|Submitted by Allie |
(Jan 30, 2009)
I love the Farseer Trilogy. While the Six Duchies does not feel as well-developed and steeped in history as Tolkien's Middle-earth, what Robin Hobb does not emphasize in setting she more than compensates for in her heroes, some of whom are among my favorites in literature. This is a stellar character-driven work, half epic fantasy and half coming of age story, that offers a painfully honest yet cautiously optimistic illustration of human individuality from its heights of honor to its inevitable imperfections. Hobb does a great job combining action with introspection and the book hits just the right philosophical pitch, at least for this 20-year-old reader.

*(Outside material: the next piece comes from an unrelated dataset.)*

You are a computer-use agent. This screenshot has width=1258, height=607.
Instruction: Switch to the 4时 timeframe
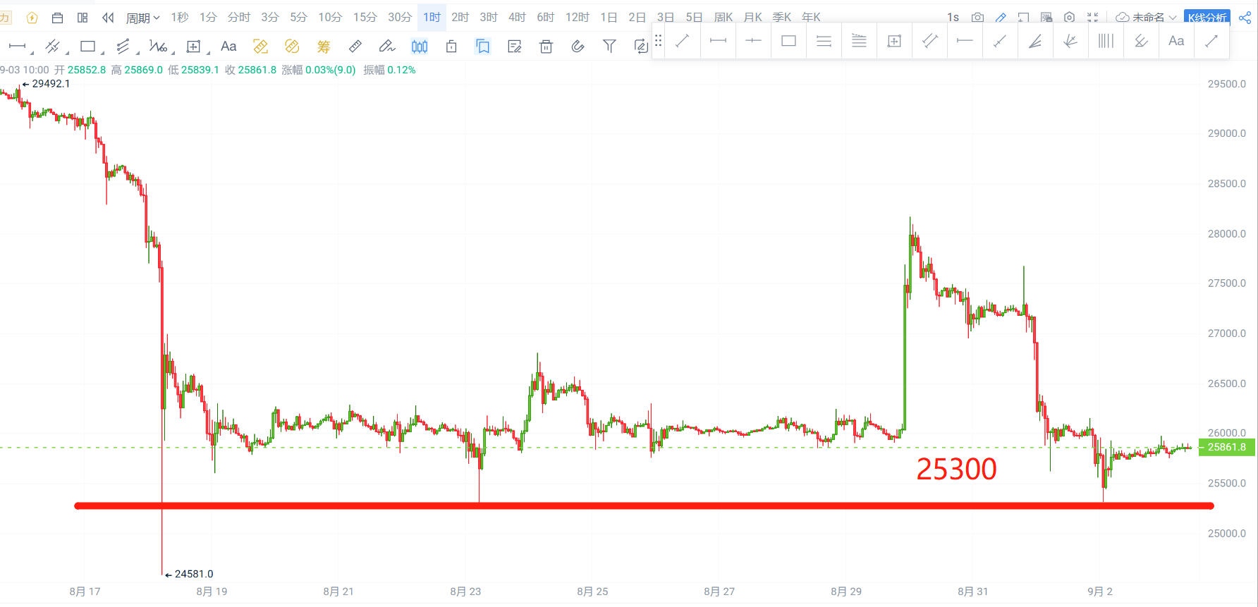pos(517,17)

The story centers on FitzChivalry Farseer, following his life from an ambiguous young age to early adulthood. In the beginning of Assassin's Apprentice, a six- or seven-year-old Fitz is delivered to live at the royal palace of Buckkeep with his uncle, King-in-Waiting Verity; throughout the early chapters it is revealed that his own father, Chivalry, had once been in line for the throne but abdicated in disgrace after the birth of his illegitimate son. As a bastard, Fitz is unable to assume the usual courtly roles of a prince -- but Verity and Chivalry's father, King Shrewd, has his own plans for his grandson.
Through the best first-person narrative I've read to date, Hobb effectively reveals life in Six Duchies society as seen by Fitz and the frustrations faced by her protagonist in a kingdom that never will recognize him as royalty but equally never will hesitate to force the burdens of Sacrifice on his shoulders. As the story progresses, Fitz slowly realizes that he is not alone in the struggle to balance his individuality and personal happiness against the responsibilities inherited with birth and occupation. Verity, Burrich, Kettricken, Chade, Kettle, and the Fool round out a complex cast of genuine, believable characters who might sometimes be mildly irritating in their humanity but you can't help respecting at their best and understanding at their worst.

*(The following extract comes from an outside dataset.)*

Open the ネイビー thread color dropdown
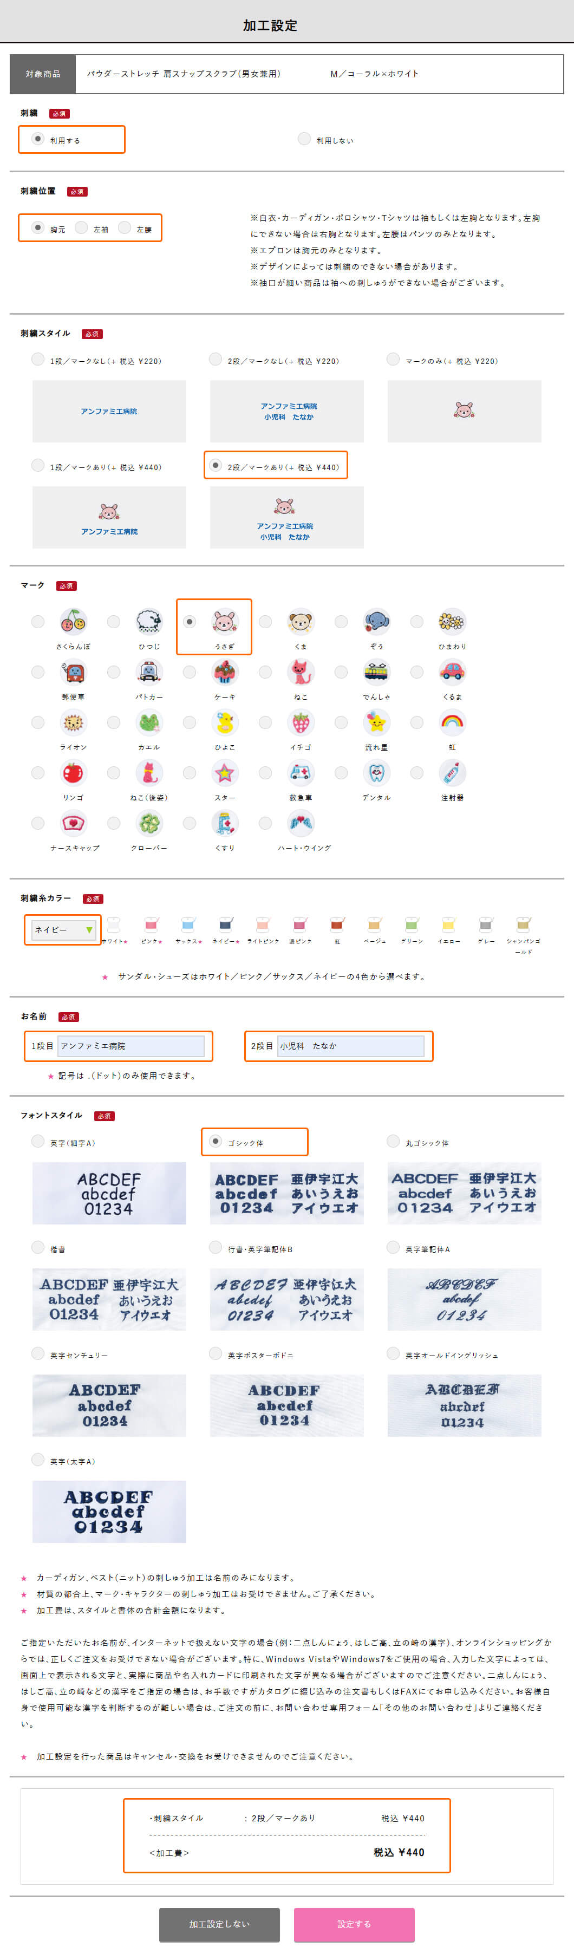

As may be said for the vast majority of books I enjoy, the fantasy elements are secondary to the broader thematic undercurrents. Fitz is gifted with the Wit and the Skill, and the powers and limitations of these magics define his role in court society and by extension the trajectory of the main action. Between battles against the Red-Ship raiders and hunts with Nighteyes the wolf, there is no shortage of adventure and otherworldliness. Ultimately, however, the Farseer Trilogy is about nothing more or less than universal ideals of friendship, trust, and loyalty, and the constant but sometimes reluctant pursuit of self-fulfillment. The story is familiar, but this engaging and well-written retelling is one to beat; I recommend it without reservation.